The next day I told Frank about my decision. He said, “You’re doing the right thing. And I can promise you, you’ll be back.”
CHAPTER SIXTEEN
I called SWT—at the time, this was the university’s acronym—and told the department chair I would arrive in August. Jody and I put our house on the market. And, surprisingly, People magazine planned to run a long, flattering review of Season’s End. Its editors dispatched a photographer to take my picture. In my office, I leaned, as requested, against my floor-to-ceiling bookshelves. I sat at my desk, held a pencil, and concentrated on a spiral-bound notebook. I looked down, as if staring into a grave; up, as if contemplating infinity. Then the photographer asked me to don a baseball cap. “I don’t own one,” I said. A baseball jersey? “No.” How about a bat, do you have a bat? “No,” I lied. I had a blond, thirty-two-inch Rawlings behind the office door. And I’d hidden a graphite-smudged baseball. Whenever my writing stalled, I’d lift it from the dictionary beside my typewriter, toss it overhead, and catch it until I’d emptied my mind so new sentences could fill it. I also owned an outfielder’s mitt, which, at times, I wore on my left hand as I scribbled with my right. But these were private talismans, so the photographer left Iowa City without a snapshot of me wearing a baseball costume, leaving me my dignity. But what might be forthcoming, according to Eric, was a hundred-thousand-dollar option for the novel’s film rights. And a foreign book scout’s synopsis hyped Season’s End as a “masterpiece of American fiction,” which, she believed, would “travel because it is fundamentally about universal themes and it is truely [sic] great writing.” I might have trusted her judgment had she’d spelled truly correctly. Yet, maybe Frank’s prophecy had been true: everything would be fine. I’d been a fool to worry.

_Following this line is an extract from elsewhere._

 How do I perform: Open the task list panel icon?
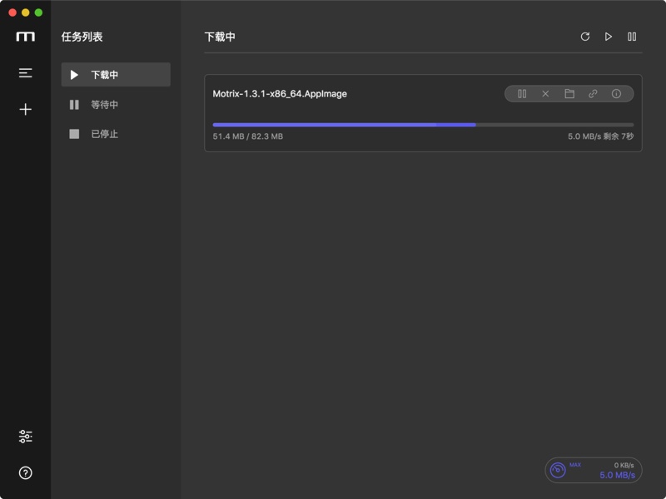[x=25, y=73]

Or maybe I hadn’t. Little, Brown arranged a brief, odd book “tour.” I would read in Dayton, Columbus, and Toledo, Ohio. Cedar Rapids, Iowa. Iowa City, Iowa. And Madison, Wisconsin. Also, the novel’s publication date coincided with major
league baseball’s opening day, meaning it would be released with fifty other “baseball” books. Little, Brown’s marketing strategy seemed to involve keeping the book a secret in large cities, and confusing reviewers by having it arrive for reviews along with Timmy of the Little League. My hope withered, my anxiety bloomed, and, not wanting to be caught in public looking for copies of my novel, I avoided Prairie Lights. Instead, I checked the university co-op’s bookstore, where no one knew me. In the center of the store, a round table no larger than a beach umbrella displayed important new books. As the table was impossible to ignore, nine out of every ten customers stopped, selected a book, studied its jacket, opened the back cover, glanced at the author’s photograph, flipped to the first page, read it, skimmed a few random pages, and, nine times out of ten, returned the book to its spot. I knew. I kept count as I loitered in the fiction section and imagined copies of Season’s End standing on the table, daring customers not to buy one. But the book failed to materialize. Copies had to be in storage, no? I considered inquiring, anonymously, about the novel’s availability, but repeatedly lost my nerve and bought, as a cowardly diversionary tactic, a dozen paperbacks I didn’t need. Finally, publication day arrived. Confident that I’d find the novel prominently displayed, I descended the stairs, turned into the center aisle, and saw a hardcover pyramid, twenty copies high, of—Jazz by Toni Morrison. Her first novel since she won the Pulitzer for Beloved, arguably the greatest American novel of the late twentieth century, and my novel had identical release dates. I now had to contend with Timmy and Toni. I imagined the table’s legs buckling under the weight of two hundred books, then I left the store without checking to see if Season’s End had been shelved, in alphabetical order, between novels by Martha Grimes and John Grisham.